## Start DOCUMENT PASSAGE

To be more specific, the existing literature shows that the adsorption of the sulphate onto the pore surface would likely shift the surface charge from positive to negative, thus leading to a repulsion force between the oil (base and acidic functional groups) and carbonate pore surfaces [7]. Additionally, previous studies show that electrical double layer force also plays an important role in wettability alteration and release of the oil component from the carbonate surface [13,18,20,21,23]. For example, Mahani et al. [18] measured the zeta potential of the oil-brine and brine-carbonate (limestone) interfaces. They found that decreasing the salinity leads to an increase in the negative charge of the polar oil-brine and brine-carbonate (limestone) interfaces, suggesting a weaker electrostatic adhesion between the polar oil-brine and brine-carbonate (limestone) interfaces, and hence recession of the three-phase contact line. Furthermore, to gain a deeper understanding at the molecular level, atomic force microscopy (AFM) [24,25] and quartz crystal microbalance (QCM) [26] have been used to examine the effect of brine chemistry on polar oil-rock adhesion. For example, Liu et al. [24] used AFM to study the effect of salinity on the adhesion force between functional oil groups and hydrophobic surfaces. They concluded that the electrical double layer was at least one of the controlling factors of adhesion forces, and thus the wettability of oil-brine-rock. In addition, Joonaki et al. [26] used QCM to investigate the impact of brine composition on the deposition of the asphaltene oil species on the rock surface at elevated temperature and pressure conditions. They found that brine composition and salinity play an important role in the deposition of the asphaltene oil species on the rock surface, thereby affecting the wettability of the oil-brine-rock system.
To better quantify and predict the wettability alteration process, surface complexation modelling has been implemented to model chemical surface species from oil and calcite surfaces, thus characterizing the adhesion of oil and calcite [22,23,27,28,29,30]. For example, Brady et al. [22] developed a surface complexation model to characterize the wettability of oil-brine-calcite using a bond product sum concept, which is equal to [–NH+] [>CO3] + [–NH+] [>CaCO3] + [–COOCa+] [>CO3] + [–COOCa+] [>CaCO3] + [–COO] [>CaOH2+] + [–COO] [>CO3Ca+]. They suggest that the potential adhesion between the polar oil and carbonate surface increases with increasing bond product (more oil-wet system), and the potential adhesion between the polar oil and carbonate surface decreases with decreasing bond product (less oil-wet system). However, the above geochemical models were proposed to characterize oil-brine-carbonate wettability in light of the interaction of polar oil groups (–NH+ and –COO) on carbonate surfaces. Few research have been done to draw on any structured research into the response of non-polar oil on wettability alteration when low-salinity waterflooding in carbonate reservoirs, and fewer works have been performed to investigate the effect of pH on the adhesion of non-polar oil and calcite, although local pH likely increases with low-salinity water flooding in carbonate reservoirs [31,32,33,34]. For example, Generosi et al. [35] used AFM to investigate the effect of the potential determining ions on the calcite wettability, although the pH effect was not examined. They found that the presence of Mg2+ and SO42− ions decreased the adhesion forces between CH3-terminated tip and calcite surface, thus increasing hydrophilicity.

## End DOCUMENT PASSAGE
## Start PROVIDED INFORMATION

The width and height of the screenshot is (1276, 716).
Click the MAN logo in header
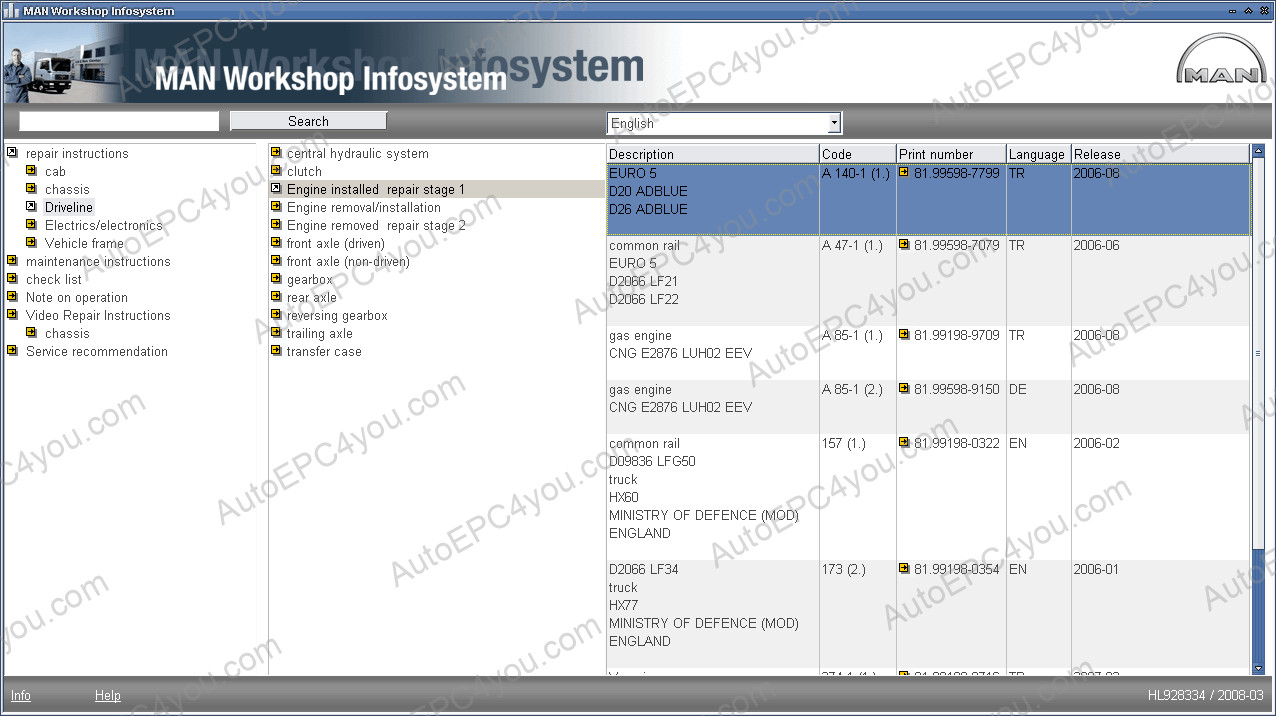(1220, 62)
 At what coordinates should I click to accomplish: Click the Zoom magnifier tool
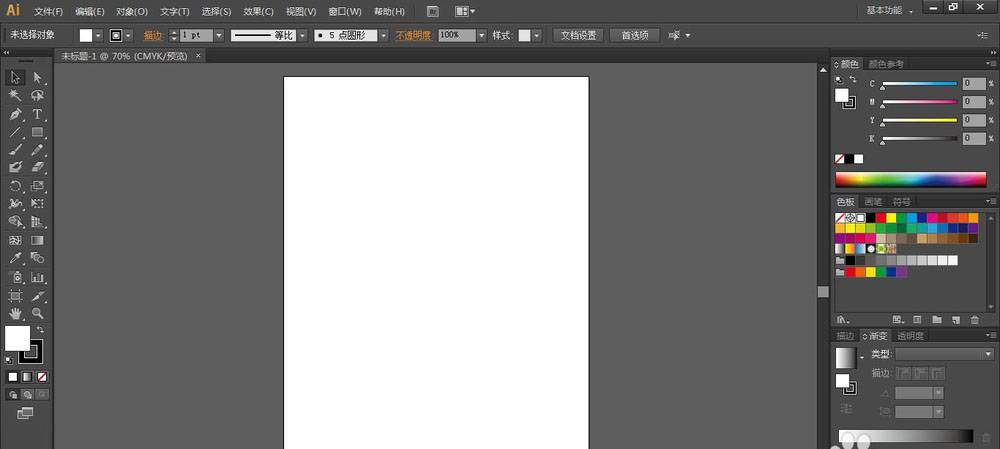(x=37, y=313)
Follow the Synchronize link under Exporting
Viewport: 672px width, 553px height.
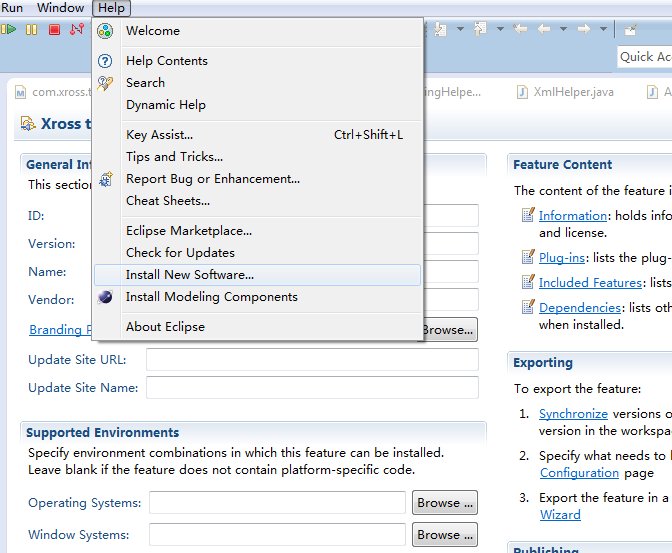tap(573, 414)
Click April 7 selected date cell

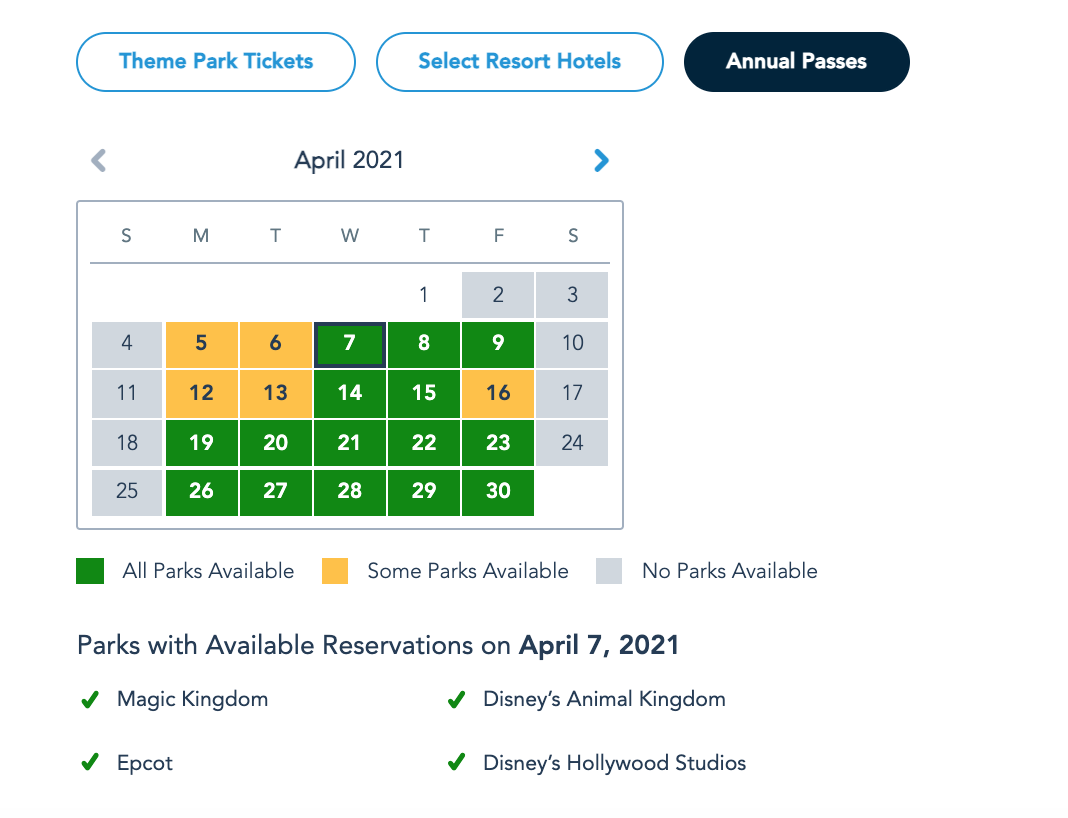tap(349, 344)
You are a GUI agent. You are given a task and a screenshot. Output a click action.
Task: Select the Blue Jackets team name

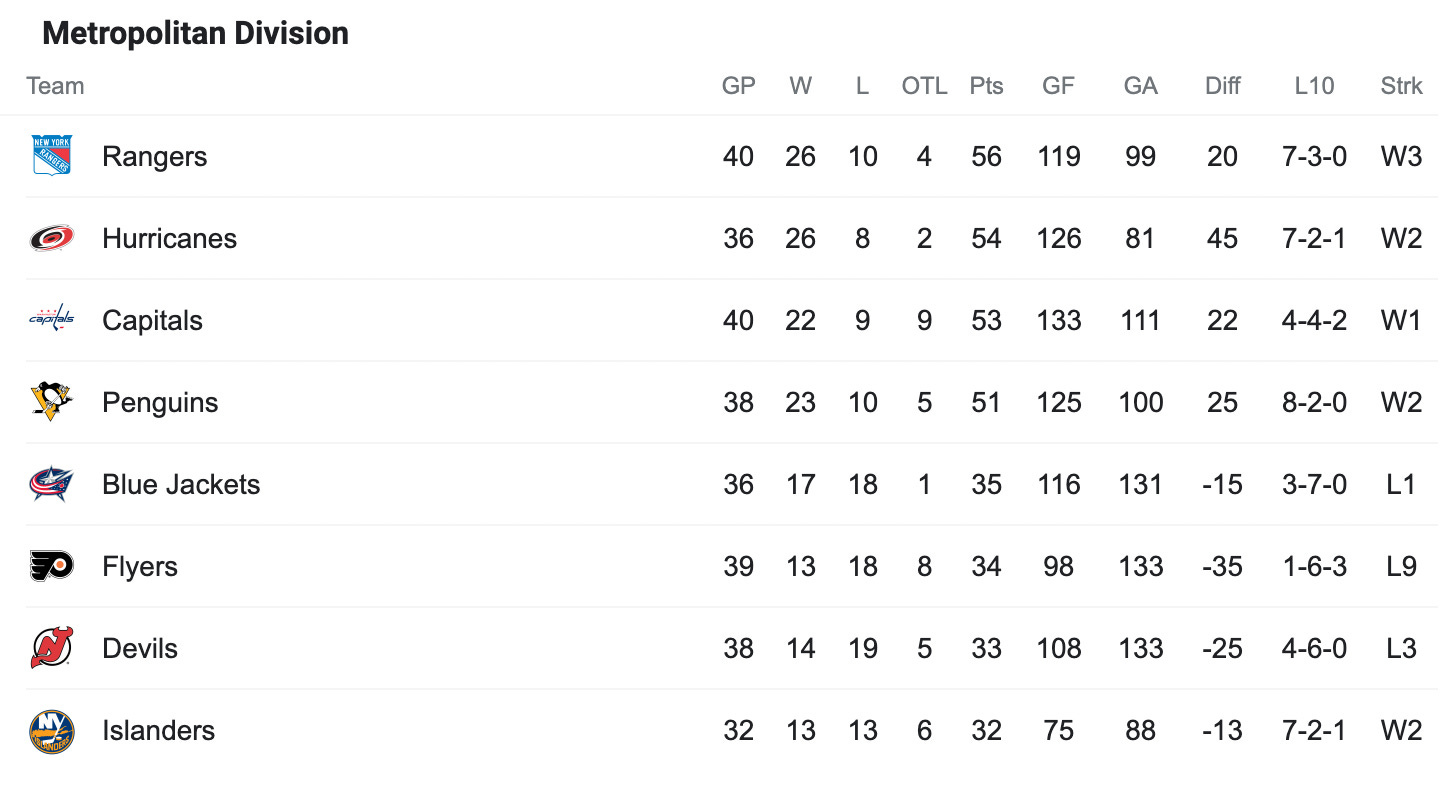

## End PROVIDED INFORMATION

### TASKS TO CARRY OUT:
1 – In the passage on oil-brine-carbonate wettability, which technique did Joonaki et al. use to study how brine composition affects asphaltene deposition on the rock surface?
2 – Continue the passage on oil-brine-carbonate wettability after its final sentence.

### ANSWERS PROVIDED:
1 – Quartz crystal microbalance (QCM).

2 –
In conclusion, while the influence of polar oil components on wettability alteration has been extensively investigated, in particular in geochemical modelling and molecular-level force measurements, researchers have not treated the response of non-polar oil on wettability alteration in much detail. Also, we know that the binding/bridging between polar oil component-calcite surface would likely decrease with increasing pH, but how non-polar oil responds to the increase in pH remains unclear. We therefore hypothesized that non-polar oil would be lifted off from calcite surfaces due to the increase in pH during low-salinity water flooding. To test this hypothesis, we measured the contact angle of non-polar oil on the calcite surface in the presence of an aqueous ionic solution (10,000 ppm NaCl) at pH values of 6.5, 9.5, and 11. We also measured the adhesion of the non-polar oil group (–CH3) and calcite using AFM under the same conditions of the contact angle measurement. Furthermore, to gain a deeper understanding of the isothermal thermodynamic, we performed zeta potential measurements of –CH3-brine and brine-calcite interfaces, and calculated the total disjoining pressure using a sphere to flat thermodynamic model under constant potential condition.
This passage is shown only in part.